• **Exercise directions**
From top to bottom, reproduce the listing without a single change.

START Entries provided

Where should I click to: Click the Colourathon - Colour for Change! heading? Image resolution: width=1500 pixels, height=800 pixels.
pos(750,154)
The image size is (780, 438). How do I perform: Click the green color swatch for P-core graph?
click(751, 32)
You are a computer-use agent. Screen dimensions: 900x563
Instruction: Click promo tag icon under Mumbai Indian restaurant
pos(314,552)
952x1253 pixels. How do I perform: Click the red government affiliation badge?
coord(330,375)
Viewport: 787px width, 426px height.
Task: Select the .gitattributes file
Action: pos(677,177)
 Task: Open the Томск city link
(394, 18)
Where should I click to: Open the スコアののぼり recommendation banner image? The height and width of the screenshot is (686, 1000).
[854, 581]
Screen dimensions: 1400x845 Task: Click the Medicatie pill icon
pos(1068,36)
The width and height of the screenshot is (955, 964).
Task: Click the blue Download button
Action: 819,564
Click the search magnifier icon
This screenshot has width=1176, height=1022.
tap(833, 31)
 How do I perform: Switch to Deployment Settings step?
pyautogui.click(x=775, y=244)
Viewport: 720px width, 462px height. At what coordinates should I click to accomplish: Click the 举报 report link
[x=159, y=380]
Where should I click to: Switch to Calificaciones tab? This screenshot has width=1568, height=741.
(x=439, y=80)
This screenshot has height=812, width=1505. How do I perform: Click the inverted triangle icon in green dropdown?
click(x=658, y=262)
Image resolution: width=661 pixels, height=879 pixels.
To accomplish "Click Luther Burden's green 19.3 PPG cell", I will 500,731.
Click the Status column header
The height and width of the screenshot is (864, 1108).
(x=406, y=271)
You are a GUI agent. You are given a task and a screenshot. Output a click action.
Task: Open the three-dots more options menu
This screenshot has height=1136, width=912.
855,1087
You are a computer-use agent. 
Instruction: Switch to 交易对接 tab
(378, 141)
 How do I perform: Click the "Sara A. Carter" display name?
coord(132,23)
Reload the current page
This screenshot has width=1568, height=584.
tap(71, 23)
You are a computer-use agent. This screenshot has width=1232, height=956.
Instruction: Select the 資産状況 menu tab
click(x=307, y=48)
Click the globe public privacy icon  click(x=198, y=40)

END Entries provided

• **Exercise output**
Where should I click to: Click the Colourathon - Colour for Change! heading? Image resolution: width=1500 pixels, height=800 pixels.
pos(750,154)
The image size is (780, 438). How do I perform: Click the green color swatch for P-core graph?
click(751, 32)
You are a computer-use agent. Screen dimensions: 900x563
Instruction: Click promo tag icon under Mumbai Indian restaurant
pos(314,552)
952x1253 pixels. How do I perform: Click the red government affiliation badge?
coord(330,375)
Viewport: 787px width, 426px height.
Task: Select the .gitattributes file
Action: pos(677,177)
 Task: Open the Томск city link
(394, 18)
Where should I click to: Open the スコアののぼり recommendation banner image? The height and width of the screenshot is (686, 1000).
[854, 581]
Screen dimensions: 1400x845 Task: Click the Medicatie pill icon
pos(1068,36)
The width and height of the screenshot is (955, 964).
Task: Click the blue Download button
Action: 819,564
Click the search magnifier icon
This screenshot has width=1176, height=1022.
tap(833, 31)
 How do I perform: Switch to Deployment Settings step?
pyautogui.click(x=775, y=244)
Viewport: 720px width, 462px height. At what coordinates should I click to accomplish: Click the 举报 report link
[x=159, y=380]
Where should I click to: Switch to Calificaciones tab? This screenshot has width=1568, height=741.
(x=439, y=80)
This screenshot has height=812, width=1505. How do I perform: Click the inverted triangle icon in green dropdown?
click(x=658, y=262)
Image resolution: width=661 pixels, height=879 pixels.
To accomplish "Click Luther Burden's green 19.3 PPG cell", I will 500,731.
Click the Status column header
The height and width of the screenshot is (864, 1108).
(x=406, y=271)
You are a GUI agent. You are given a task and a screenshot. Output a click action.
Task: Open the three-dots more options menu
This screenshot has height=1136, width=912.
855,1087
You are a computer-use agent. 
Instruction: Switch to 交易对接 tab
(378, 141)
 How do I perform: Click the "Sara A. Carter" display name?
coord(132,23)
Reload the current page
This screenshot has width=1568, height=584.
tap(71, 23)
You are a computer-use agent. This screenshot has width=1232, height=956.
Instruction: Select the 資産状況 menu tab
click(x=307, y=48)
Click the globe public privacy icon  click(x=198, y=40)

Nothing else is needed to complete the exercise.